On July 15th, 2017, representatives of Samuel, Son & Co., Limited and the Samuel Family Foundation hosted a discussion on innovation, diversity and inclusive growth in today’s manufacturing sector as part of the SHAPE North America Summit 2017 in Toronto. The event offered a unique opportunity to link the corporate sector with a group of youth leaders who are part of the broader Global Shapers Community.
The Global Shapers Community, an initiative of the World Economic Forum, is a network of Hubs developed and led by young people around the world who are exceptional in their potential, their achievements, and their drive to make a contribution to their communities. The SHAPE North America Summit aims to connect delegates with the tangible networks, capital, and resources necessary to magnify their impact in the four policy priorities for the Summit: NAFTA, Women in Business, Innovation and Artificial Intelligence, and Clean Growth.
Moderator Cecile Chung (General Counsel, Samuel, Son & Co., Limited) opened the event in Toronto by showing a video presentation on the use of 3D printing, highlighting the convergence of the physical and digital in today’s manufacturing sector.

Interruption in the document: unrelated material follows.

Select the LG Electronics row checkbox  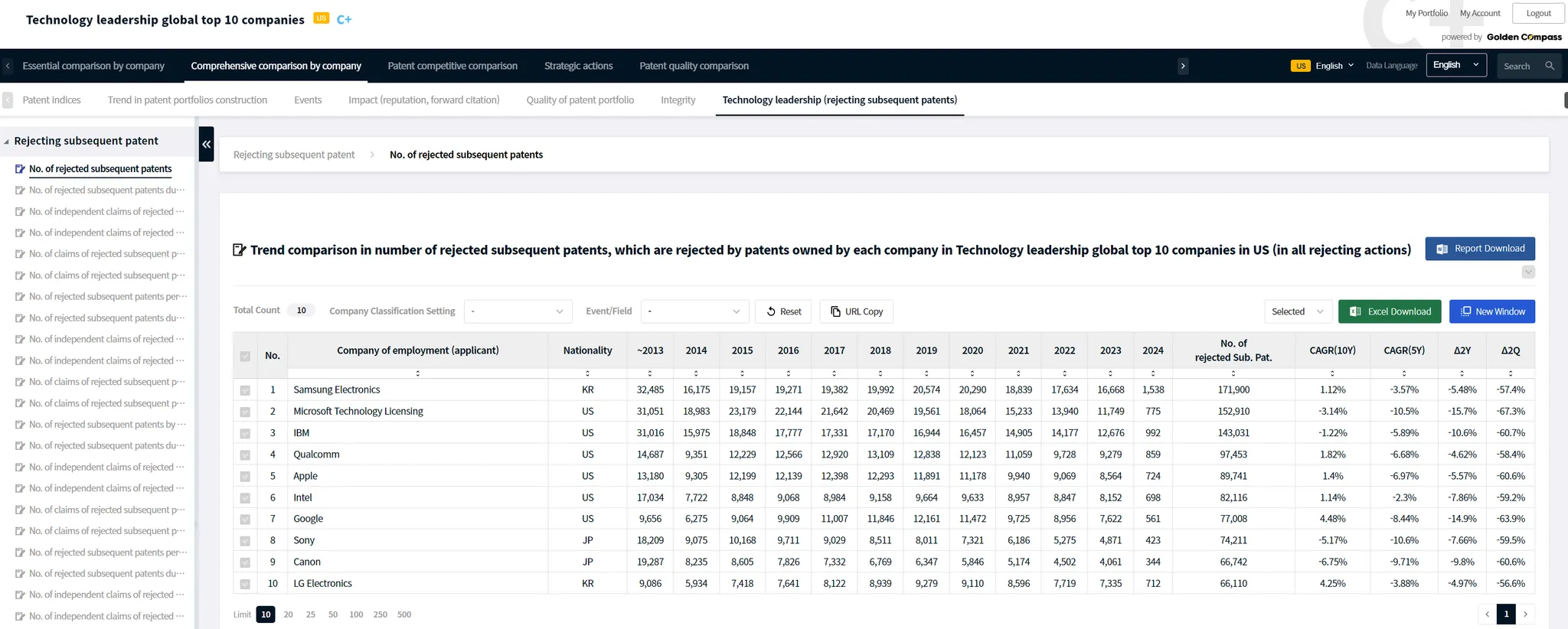tap(245, 584)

She then introduced panelists Bill Chisholm (CEO, Samuel, Son & Co., Limited), Dr. Ilse Treurnicht (CEO, MaRS Discovery District), and Dr. Adeola Olubamiji (Lead Material/Metallurgical Engineer, Burloak Technologies, a division of Samuel).
When asked what the digitization of manufacturing means to them, Mr. Chisholm remarked on just how much change and disruption is happening in the industry today — exemplified, he said, by the fact that Samuel presently utilizes a dozen robots in production, whereas just four years ago the company had none. Dr. Treurnicht also underscored the pace of change as well as the impact on entire systems, such as supply chains. Dr. Olubamiji mentioned that there are significant benefits to additive manufacturing and predicted an even more advanced digital future for the industry.

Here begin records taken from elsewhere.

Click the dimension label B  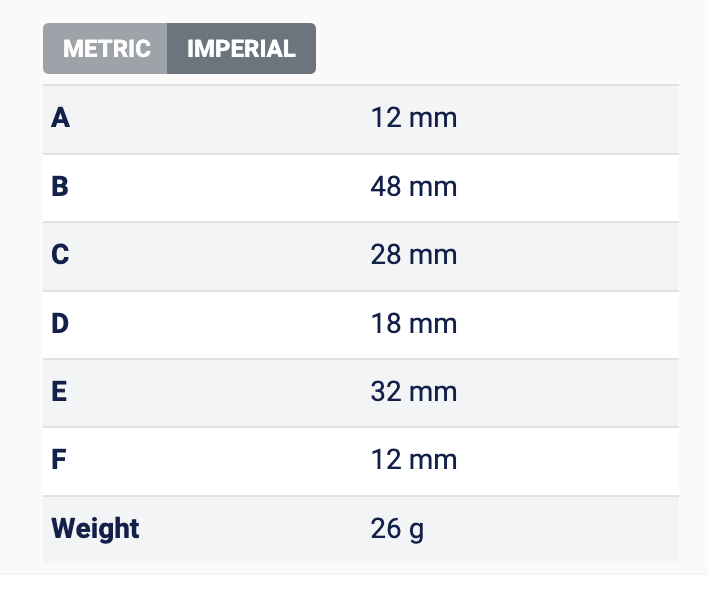[x=61, y=186]
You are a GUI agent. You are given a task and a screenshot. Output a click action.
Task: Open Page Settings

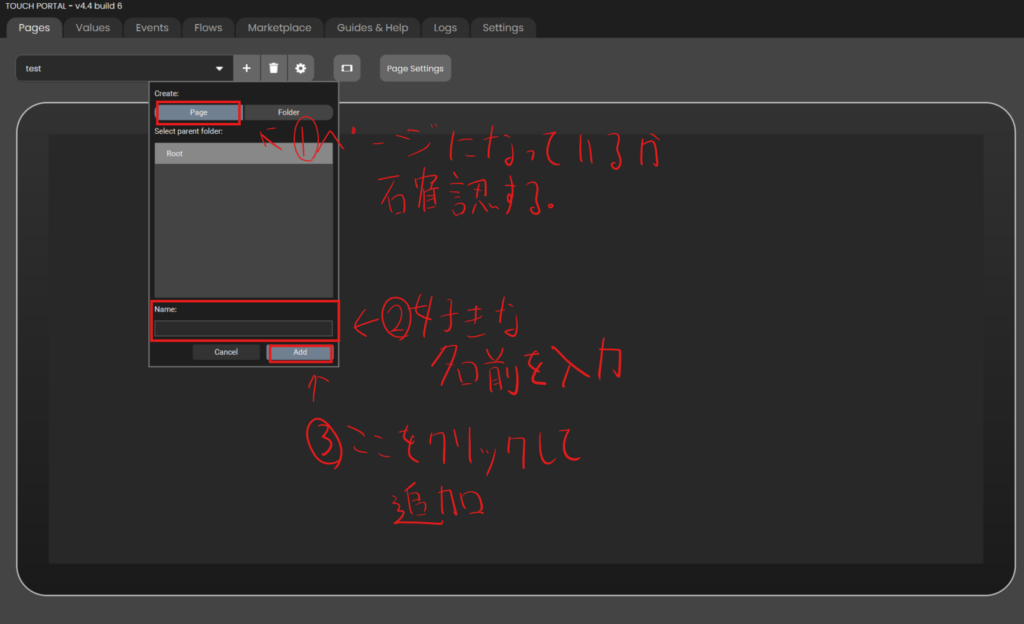tap(415, 68)
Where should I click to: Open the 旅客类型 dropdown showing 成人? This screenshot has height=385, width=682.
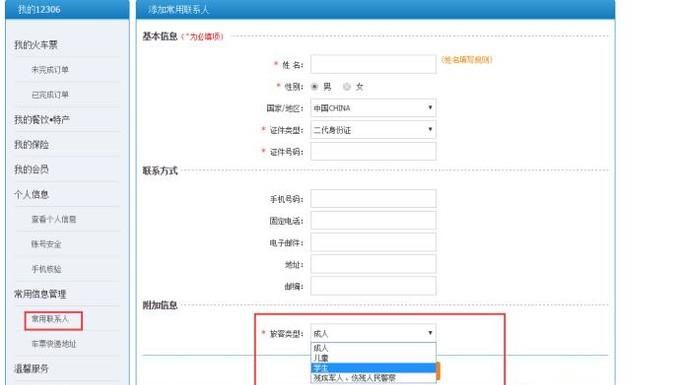(373, 333)
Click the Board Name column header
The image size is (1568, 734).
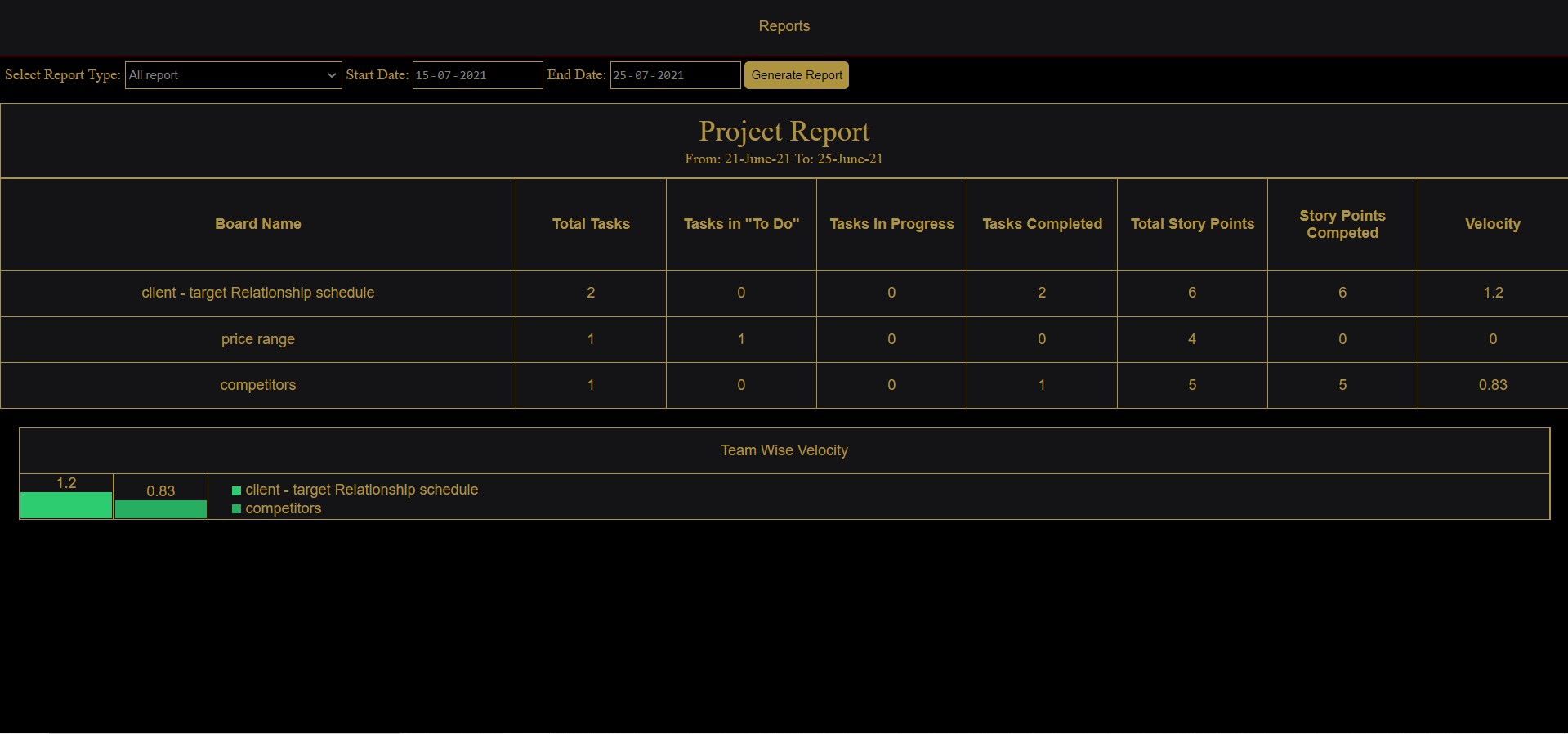[258, 224]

The panelists were then asked for their views on the people behind the machines and on what changes are needed in order to maximize human capital. Dr. Treurnicht explained that educational systems are also being disrupted by technology, forcing a shift in the traditional cycle of school-job-retire to one of constantly changing jobs and skill sets. Therefore, she added, schools, companies and countries need to become more flexible to facilitate ongoing learning. Mr. Chisholm highlighted the importance of marrying technology with human resources, especially in the process of data collection and cyber security.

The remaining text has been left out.